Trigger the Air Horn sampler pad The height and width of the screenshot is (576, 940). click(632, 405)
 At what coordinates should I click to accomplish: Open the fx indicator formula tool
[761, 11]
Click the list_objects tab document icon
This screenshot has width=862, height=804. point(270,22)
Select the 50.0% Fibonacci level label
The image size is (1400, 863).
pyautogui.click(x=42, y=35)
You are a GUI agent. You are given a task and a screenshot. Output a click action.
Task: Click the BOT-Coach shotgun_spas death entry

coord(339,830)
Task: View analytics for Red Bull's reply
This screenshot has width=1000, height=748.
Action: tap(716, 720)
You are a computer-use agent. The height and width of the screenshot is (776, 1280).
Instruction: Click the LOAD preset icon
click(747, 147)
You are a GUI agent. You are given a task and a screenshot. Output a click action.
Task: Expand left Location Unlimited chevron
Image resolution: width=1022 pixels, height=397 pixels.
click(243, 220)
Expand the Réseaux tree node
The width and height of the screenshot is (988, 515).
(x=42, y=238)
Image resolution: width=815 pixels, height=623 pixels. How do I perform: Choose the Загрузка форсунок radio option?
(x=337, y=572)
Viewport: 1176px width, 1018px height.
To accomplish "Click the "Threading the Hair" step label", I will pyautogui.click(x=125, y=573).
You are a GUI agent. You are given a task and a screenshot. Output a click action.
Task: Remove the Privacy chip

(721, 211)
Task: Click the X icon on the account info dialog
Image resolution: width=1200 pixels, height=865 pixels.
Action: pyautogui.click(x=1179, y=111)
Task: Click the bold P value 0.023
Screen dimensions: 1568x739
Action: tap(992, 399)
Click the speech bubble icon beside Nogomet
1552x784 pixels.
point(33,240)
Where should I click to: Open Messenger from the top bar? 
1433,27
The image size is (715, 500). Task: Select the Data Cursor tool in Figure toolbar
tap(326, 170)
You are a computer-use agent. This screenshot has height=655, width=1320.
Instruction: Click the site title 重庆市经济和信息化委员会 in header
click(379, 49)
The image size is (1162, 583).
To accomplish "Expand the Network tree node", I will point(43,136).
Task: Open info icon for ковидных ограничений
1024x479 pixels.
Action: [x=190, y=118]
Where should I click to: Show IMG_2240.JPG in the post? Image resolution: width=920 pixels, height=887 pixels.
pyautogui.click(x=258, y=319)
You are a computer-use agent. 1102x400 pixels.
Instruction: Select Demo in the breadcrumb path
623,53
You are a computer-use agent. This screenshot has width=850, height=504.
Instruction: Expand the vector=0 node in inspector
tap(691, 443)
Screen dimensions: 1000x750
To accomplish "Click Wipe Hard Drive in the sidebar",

::::::

*EXERCISE DIRECTIONS:* Print out the data exactly once more.

*TASK SOLUTION:*
Trigger the Air Horn sampler pad The height and width of the screenshot is (576, 940). click(632, 405)
 At what coordinates should I click to accomplish: Open the fx indicator formula tool
[761, 11]
Click the list_objects tab document icon
This screenshot has width=862, height=804. point(270,22)
Select the 50.0% Fibonacci level label
The image size is (1400, 863).
pyautogui.click(x=42, y=35)
You are a GUI agent. You are given a task and a screenshot. Output a click action.
Task: Click the BOT-Coach shotgun_spas death entry

coord(339,830)
Task: View analytics for Red Bull's reply
This screenshot has width=1000, height=748.
Action: tap(716, 720)
You are a computer-use agent. The height and width of the screenshot is (776, 1280).
Instruction: Click the LOAD preset icon
click(747, 147)
You are a GUI agent. You are given a task and a screenshot. Output a click action.
Task: Expand left Location Unlimited chevron
Image resolution: width=1022 pixels, height=397 pixels.
click(243, 220)
Expand the Réseaux tree node
The width and height of the screenshot is (988, 515).
(x=42, y=238)
Image resolution: width=815 pixels, height=623 pixels. How do I perform: Choose the Загрузка форсунок radio option?
(x=337, y=572)
Viewport: 1176px width, 1018px height.
To accomplish "Click the "Threading the Hair" step label", I will pyautogui.click(x=125, y=573).
You are a GUI agent. You are given a task and a screenshot. Output a click action.
Task: Remove the Privacy chip

(721, 211)
Task: Click the X icon on the account info dialog
Image resolution: width=1200 pixels, height=865 pixels.
Action: pyautogui.click(x=1179, y=111)
Task: Click the bold P value 0.023
Screen dimensions: 1568x739
Action: tap(992, 399)
Click the speech bubble icon beside Nogomet
1552x784 pixels.
point(33,240)
Where should I click to: Open Messenger from the top bar? 
1433,27
The image size is (715, 500). Task: Select the Data Cursor tool in Figure toolbar
tap(326, 170)
You are a computer-use agent. This screenshot has height=655, width=1320.
Instruction: Click the site title 重庆市经济和信息化委员会 in header
click(379, 49)
The image size is (1162, 583).
To accomplish "Expand the Network tree node", I will point(43,136).
Task: Open info icon for ковидных ограничений
1024x479 pixels.
Action: [x=190, y=118]
Where should I click to: Show IMG_2240.JPG in the post? Image resolution: width=920 pixels, height=887 pixels.
pyautogui.click(x=258, y=319)
You are a computer-use agent. 1102x400 pixels.
Instruction: Select Demo in the breadcrumb path
623,53
You are a computer-use agent. This screenshot has width=850, height=504.
Instruction: Expand the vector=0 node in inspector
tap(691, 443)
Screen dimensions: 1000x750
To accomplish "Click Wipe Hard Drive in the sidebar",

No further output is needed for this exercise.